### Dataset:
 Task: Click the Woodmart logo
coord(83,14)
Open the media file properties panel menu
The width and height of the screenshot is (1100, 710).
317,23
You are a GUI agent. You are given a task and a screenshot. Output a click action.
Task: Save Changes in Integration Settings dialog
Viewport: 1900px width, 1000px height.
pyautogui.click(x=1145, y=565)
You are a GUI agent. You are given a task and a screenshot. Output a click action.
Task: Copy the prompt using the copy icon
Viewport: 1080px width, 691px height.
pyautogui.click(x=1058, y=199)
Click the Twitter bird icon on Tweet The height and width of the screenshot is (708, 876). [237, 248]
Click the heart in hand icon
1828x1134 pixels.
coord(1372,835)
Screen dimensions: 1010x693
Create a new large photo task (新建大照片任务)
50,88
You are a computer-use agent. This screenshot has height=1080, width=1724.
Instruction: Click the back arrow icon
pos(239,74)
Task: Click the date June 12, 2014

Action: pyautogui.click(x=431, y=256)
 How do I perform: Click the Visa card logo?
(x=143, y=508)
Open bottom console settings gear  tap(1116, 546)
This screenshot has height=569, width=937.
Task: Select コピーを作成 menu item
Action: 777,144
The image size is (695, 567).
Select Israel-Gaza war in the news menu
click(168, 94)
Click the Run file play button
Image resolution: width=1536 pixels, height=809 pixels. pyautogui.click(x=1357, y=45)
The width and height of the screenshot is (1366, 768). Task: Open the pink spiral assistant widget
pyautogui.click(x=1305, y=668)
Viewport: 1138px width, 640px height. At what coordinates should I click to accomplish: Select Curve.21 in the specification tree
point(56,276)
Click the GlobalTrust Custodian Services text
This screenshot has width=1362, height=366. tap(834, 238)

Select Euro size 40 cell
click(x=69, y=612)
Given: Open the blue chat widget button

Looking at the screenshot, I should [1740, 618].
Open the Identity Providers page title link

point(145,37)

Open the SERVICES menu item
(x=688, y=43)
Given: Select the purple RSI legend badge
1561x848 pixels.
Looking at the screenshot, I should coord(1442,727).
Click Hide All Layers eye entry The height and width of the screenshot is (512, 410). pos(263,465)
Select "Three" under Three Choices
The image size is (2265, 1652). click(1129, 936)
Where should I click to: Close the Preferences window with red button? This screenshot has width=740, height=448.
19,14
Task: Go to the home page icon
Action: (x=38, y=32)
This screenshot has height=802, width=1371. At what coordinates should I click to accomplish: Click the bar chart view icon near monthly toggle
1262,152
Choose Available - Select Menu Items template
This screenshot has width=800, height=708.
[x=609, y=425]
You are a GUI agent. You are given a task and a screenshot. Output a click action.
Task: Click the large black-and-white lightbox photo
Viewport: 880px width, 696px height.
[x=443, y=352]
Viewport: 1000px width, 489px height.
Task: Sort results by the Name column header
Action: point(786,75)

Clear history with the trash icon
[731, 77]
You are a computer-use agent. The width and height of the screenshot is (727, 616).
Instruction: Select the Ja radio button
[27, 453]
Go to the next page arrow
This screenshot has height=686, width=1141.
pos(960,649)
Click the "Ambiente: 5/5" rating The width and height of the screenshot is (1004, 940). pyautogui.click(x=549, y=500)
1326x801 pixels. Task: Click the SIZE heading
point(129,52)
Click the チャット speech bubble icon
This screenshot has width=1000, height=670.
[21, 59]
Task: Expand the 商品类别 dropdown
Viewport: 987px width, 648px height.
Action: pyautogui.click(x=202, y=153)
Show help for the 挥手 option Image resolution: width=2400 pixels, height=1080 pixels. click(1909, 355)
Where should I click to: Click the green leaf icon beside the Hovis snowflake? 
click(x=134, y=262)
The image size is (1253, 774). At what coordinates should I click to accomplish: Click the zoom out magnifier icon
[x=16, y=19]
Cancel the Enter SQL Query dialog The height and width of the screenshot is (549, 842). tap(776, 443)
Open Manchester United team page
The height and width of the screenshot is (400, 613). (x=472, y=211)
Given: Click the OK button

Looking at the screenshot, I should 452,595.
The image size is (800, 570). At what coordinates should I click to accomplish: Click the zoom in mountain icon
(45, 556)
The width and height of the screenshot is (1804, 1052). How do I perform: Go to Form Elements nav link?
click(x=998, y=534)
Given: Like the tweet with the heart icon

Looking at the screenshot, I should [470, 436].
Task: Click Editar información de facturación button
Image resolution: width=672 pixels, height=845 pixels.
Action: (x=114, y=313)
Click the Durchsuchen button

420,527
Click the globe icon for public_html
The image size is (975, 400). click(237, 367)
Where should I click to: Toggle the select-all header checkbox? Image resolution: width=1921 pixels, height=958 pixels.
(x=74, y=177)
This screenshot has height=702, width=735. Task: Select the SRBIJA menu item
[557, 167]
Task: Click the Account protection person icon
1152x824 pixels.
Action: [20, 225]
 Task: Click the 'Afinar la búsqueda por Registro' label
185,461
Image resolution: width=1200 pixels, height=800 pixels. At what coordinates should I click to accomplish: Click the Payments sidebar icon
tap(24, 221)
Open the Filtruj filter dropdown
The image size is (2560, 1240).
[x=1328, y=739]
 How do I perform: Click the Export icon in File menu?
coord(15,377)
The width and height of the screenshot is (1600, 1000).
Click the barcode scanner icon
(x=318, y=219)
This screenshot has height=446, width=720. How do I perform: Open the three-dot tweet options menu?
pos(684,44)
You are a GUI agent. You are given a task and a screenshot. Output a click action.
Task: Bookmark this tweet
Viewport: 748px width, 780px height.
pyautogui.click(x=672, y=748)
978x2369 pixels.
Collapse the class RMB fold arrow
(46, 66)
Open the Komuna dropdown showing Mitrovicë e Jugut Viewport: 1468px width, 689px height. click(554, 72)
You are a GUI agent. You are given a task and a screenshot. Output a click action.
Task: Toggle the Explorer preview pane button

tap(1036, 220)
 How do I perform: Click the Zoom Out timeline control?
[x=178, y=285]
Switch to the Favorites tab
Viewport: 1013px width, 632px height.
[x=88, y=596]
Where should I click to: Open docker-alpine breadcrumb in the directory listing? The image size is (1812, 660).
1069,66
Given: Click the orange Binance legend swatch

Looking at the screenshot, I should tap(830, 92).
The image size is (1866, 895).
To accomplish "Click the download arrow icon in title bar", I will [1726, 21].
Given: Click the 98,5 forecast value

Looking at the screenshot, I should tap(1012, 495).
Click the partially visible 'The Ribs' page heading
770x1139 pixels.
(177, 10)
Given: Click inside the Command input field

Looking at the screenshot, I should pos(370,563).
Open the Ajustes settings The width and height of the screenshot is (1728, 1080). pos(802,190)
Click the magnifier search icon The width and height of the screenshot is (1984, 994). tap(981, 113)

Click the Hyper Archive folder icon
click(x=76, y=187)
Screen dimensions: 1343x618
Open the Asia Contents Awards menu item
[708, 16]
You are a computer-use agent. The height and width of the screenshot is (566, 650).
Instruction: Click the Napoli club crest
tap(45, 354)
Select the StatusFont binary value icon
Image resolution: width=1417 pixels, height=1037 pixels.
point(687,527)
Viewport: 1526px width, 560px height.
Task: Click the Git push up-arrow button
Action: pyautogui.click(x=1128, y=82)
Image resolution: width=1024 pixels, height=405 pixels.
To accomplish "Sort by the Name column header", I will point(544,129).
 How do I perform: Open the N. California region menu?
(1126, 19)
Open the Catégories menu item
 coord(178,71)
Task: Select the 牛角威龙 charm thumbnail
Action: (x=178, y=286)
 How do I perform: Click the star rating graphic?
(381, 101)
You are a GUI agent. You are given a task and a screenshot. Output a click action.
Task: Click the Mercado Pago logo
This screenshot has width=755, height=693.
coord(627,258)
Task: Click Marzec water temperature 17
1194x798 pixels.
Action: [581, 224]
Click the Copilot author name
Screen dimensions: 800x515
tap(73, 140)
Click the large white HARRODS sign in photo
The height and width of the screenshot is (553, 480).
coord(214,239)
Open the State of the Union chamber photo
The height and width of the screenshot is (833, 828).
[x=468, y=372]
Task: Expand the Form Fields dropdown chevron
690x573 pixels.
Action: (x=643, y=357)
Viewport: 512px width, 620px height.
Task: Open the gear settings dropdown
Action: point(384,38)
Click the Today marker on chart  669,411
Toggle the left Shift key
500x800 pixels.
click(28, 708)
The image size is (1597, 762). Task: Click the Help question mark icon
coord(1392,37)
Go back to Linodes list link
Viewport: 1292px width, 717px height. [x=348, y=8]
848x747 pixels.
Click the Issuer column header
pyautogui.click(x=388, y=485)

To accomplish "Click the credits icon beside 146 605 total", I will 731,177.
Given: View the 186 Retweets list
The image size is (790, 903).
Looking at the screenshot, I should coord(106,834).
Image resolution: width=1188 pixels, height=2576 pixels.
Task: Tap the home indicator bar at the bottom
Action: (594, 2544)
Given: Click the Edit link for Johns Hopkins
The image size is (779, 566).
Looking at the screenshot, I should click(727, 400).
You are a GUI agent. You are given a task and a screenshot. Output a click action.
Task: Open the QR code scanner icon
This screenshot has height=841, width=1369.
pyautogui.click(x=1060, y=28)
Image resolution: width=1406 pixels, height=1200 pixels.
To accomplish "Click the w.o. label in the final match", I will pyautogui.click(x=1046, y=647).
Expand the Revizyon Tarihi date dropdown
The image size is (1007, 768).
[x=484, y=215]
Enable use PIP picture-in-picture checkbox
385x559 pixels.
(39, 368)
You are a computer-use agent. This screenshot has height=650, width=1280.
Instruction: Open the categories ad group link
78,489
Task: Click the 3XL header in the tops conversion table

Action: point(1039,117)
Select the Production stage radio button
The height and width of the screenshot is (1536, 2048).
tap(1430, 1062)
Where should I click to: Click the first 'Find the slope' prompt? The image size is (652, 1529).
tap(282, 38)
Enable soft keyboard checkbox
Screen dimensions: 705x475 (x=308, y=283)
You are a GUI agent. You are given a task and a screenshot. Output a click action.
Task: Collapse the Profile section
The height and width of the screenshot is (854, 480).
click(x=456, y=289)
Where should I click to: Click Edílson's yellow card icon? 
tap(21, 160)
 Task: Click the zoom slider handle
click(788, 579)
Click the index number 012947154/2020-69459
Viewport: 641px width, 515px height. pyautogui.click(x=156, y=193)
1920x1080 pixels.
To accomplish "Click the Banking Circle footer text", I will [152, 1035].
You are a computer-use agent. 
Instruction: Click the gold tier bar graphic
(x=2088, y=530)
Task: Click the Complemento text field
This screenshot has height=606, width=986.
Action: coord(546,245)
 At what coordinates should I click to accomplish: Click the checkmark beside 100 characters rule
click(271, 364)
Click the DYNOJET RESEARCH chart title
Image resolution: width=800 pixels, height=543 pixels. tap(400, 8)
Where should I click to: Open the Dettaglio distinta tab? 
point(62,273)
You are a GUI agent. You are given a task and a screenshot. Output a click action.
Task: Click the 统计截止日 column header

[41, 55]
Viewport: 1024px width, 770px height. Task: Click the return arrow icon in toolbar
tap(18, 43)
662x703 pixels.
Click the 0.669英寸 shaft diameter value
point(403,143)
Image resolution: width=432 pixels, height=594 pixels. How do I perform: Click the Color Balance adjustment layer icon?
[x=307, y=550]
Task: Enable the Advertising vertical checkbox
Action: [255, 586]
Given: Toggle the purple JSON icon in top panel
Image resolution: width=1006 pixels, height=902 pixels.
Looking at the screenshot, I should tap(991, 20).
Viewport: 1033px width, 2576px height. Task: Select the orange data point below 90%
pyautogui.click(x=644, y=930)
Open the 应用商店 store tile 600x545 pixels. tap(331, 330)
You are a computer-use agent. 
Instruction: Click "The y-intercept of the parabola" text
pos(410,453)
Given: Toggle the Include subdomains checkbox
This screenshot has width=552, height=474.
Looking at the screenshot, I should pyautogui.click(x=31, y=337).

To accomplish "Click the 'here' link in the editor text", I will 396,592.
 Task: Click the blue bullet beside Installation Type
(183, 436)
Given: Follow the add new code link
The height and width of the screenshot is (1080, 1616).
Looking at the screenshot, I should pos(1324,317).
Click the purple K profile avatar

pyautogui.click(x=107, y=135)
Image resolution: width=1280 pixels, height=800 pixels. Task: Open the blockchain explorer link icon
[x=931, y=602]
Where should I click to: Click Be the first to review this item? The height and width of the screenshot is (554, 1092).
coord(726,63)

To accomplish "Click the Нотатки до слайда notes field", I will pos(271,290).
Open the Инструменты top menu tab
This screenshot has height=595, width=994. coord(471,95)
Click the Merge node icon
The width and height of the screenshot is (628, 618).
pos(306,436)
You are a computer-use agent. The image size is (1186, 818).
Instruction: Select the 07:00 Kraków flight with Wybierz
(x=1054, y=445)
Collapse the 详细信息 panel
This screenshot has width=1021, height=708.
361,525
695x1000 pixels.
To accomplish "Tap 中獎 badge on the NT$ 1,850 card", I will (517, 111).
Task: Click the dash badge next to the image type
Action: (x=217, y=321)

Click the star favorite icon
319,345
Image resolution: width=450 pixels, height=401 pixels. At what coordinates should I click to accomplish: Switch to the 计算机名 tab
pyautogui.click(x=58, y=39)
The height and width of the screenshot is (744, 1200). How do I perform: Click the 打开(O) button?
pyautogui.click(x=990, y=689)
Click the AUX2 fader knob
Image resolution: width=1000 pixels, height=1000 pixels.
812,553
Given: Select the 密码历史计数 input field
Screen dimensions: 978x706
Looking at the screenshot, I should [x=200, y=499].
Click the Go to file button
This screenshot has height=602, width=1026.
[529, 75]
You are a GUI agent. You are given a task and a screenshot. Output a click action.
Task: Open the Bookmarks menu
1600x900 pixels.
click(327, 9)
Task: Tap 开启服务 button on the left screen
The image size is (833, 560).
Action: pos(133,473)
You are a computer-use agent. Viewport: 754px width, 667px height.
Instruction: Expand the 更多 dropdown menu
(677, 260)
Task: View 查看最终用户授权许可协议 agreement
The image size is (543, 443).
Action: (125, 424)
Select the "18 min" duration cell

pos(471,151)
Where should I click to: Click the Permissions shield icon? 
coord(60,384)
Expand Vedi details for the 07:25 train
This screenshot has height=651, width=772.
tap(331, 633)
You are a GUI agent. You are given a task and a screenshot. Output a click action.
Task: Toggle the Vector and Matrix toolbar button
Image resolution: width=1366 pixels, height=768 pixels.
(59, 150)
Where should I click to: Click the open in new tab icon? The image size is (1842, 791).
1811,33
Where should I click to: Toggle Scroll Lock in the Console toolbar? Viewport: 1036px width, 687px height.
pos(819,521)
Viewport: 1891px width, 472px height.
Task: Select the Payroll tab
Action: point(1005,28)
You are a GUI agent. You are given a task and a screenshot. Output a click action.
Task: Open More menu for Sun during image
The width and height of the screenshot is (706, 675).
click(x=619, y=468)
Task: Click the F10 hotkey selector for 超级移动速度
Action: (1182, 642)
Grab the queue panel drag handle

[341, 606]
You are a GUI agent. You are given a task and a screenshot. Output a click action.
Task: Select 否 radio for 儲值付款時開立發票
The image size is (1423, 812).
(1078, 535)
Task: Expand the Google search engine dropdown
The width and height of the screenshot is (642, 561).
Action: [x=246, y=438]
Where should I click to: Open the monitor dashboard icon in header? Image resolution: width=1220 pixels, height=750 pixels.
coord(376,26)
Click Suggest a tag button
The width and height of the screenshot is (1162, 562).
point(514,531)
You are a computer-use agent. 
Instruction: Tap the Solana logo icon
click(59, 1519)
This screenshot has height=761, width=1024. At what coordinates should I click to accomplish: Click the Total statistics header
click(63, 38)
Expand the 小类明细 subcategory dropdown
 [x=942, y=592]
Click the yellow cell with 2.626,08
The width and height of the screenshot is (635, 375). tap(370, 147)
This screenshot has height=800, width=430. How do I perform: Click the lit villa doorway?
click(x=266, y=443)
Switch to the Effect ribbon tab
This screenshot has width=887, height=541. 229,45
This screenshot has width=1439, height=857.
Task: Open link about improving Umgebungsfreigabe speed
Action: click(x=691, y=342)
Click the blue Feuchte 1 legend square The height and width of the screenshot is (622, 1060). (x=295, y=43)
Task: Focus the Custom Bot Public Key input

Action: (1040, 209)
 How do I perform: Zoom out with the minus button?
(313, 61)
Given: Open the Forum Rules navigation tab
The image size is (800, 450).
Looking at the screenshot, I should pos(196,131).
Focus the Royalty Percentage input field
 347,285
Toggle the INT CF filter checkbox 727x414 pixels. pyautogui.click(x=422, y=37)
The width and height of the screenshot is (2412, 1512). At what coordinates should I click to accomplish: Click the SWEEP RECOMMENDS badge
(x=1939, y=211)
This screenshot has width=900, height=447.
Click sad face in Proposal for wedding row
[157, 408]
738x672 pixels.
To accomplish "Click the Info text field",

### Your task:
Retype the records above, but only those lines that fall between the line containing "The height and width of the screenshot is (1080, 1616)." and the line containing "You are a computer-use agent. The image", with both of those lines included, exactly as written.

### Output for this exercise:
The height and width of the screenshot is (1080, 1616).
Looking at the screenshot, I should pos(1324,317).
Click the purple K profile avatar

pyautogui.click(x=107, y=135)
Image resolution: width=1280 pixels, height=800 pixels. Task: Open the blockchain explorer link icon
[x=931, y=602]
Where should I click to: Click Be the first to review this item? The height and width of the screenshot is (554, 1092).
coord(726,63)

To accomplish "Click the Нотатки до слайда notes field", I will pos(271,290).
Open the Инструменты top menu tab
This screenshot has height=595, width=994. coord(471,95)
Click the Merge node icon
The width and height of the screenshot is (628, 618).
pos(306,436)
You are a computer-use agent. The image size is (1186, 818).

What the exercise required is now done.